** Start **
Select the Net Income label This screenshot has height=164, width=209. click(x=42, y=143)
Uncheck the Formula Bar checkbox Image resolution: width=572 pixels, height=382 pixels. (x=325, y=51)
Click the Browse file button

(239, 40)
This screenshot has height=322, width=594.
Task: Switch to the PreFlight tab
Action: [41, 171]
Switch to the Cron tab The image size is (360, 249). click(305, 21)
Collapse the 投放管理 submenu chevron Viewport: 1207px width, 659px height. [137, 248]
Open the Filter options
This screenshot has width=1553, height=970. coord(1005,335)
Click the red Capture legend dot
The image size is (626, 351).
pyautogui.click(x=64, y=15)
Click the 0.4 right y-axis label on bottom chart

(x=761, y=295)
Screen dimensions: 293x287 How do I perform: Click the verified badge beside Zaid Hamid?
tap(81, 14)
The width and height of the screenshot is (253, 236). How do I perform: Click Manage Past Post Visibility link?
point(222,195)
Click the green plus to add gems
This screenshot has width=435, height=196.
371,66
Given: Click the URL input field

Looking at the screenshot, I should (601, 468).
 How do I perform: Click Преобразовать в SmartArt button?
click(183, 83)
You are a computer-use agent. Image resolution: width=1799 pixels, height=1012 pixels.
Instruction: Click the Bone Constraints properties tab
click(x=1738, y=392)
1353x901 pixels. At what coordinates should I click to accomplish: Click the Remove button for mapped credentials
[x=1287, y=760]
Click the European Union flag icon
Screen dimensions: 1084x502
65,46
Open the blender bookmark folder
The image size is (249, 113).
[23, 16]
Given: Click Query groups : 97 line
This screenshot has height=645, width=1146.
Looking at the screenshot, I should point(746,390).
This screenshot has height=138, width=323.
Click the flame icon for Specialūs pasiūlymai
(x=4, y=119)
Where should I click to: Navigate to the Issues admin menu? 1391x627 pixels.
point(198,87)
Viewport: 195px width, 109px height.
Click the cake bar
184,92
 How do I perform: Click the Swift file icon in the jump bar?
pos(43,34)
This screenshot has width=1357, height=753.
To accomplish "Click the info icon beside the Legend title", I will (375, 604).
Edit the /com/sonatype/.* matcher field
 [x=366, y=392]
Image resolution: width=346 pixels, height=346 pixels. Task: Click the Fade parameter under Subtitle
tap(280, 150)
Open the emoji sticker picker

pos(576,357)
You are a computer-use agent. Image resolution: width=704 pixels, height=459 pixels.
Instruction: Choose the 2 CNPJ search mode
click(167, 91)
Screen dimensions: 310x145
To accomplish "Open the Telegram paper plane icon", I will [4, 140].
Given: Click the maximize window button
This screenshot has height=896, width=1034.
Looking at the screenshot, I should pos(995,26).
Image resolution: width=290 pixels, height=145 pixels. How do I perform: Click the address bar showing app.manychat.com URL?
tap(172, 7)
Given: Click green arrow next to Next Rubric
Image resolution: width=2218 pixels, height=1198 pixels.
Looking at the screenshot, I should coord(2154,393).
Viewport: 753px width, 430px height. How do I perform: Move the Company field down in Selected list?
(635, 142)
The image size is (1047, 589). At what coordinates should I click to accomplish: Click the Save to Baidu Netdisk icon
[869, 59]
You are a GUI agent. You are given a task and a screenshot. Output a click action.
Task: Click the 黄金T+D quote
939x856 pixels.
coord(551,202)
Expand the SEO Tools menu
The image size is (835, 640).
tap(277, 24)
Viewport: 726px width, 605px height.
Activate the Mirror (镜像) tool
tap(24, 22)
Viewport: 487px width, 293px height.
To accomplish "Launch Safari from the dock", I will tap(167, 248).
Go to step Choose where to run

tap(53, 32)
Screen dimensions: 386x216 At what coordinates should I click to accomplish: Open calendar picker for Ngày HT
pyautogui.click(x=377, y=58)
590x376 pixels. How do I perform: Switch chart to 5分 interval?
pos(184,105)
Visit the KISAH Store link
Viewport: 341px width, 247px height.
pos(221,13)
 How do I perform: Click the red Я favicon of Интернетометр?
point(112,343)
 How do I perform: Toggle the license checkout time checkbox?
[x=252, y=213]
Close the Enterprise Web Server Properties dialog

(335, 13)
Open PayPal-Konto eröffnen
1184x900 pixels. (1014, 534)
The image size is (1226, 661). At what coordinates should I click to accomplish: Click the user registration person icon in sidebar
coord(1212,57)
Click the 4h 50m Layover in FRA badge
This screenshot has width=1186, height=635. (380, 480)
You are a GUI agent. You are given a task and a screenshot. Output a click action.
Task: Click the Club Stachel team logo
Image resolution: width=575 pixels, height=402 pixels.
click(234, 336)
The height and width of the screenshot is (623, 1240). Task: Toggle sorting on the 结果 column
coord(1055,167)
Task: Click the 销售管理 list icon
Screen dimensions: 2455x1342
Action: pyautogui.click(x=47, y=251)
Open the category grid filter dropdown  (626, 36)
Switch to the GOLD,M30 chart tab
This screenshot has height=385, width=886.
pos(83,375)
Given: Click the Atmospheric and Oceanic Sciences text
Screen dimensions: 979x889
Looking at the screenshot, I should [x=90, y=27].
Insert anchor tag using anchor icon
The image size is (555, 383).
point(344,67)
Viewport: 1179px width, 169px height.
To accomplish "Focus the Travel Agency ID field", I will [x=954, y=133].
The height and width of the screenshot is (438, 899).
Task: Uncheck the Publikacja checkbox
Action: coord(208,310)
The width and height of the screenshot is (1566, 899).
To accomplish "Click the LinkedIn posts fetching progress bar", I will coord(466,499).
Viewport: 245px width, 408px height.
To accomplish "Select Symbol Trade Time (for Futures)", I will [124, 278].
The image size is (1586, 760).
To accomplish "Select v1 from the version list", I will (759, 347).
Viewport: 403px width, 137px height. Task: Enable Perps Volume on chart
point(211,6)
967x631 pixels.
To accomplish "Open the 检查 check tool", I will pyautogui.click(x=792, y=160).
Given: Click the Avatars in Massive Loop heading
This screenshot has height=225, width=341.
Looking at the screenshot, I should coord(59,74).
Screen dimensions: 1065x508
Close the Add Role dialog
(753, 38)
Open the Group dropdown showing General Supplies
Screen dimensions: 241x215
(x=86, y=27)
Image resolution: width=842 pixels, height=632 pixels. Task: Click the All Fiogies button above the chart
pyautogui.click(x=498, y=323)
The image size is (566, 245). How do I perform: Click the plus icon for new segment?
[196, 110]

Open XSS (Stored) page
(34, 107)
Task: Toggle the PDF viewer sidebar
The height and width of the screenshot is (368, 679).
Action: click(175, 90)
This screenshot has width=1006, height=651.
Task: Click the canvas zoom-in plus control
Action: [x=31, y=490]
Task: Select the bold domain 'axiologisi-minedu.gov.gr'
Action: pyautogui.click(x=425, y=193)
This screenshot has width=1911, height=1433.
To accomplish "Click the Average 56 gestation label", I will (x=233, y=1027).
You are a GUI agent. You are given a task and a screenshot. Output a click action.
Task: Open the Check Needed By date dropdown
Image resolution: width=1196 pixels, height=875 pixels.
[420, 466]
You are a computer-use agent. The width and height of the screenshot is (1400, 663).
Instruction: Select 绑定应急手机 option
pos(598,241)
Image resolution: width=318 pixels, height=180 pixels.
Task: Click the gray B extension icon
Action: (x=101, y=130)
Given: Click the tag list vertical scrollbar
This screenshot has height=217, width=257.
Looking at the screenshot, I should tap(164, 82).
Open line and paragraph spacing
** End **
**THE REQUEST**: Please find every line in the records above that contains the word "Switch" and copy each of those lines. Case counts, so match uppercase and lowercase letters exactly.

**RIGHT ANSWER**:
Task: Switch to the PreFlight tab
Switch to the Cron tab The image size is (360, 249). click(305, 21)
590x376 pixels. How do I perform: Switch chart to 5分 interval?
Switch to the GOLD,M30 chart tab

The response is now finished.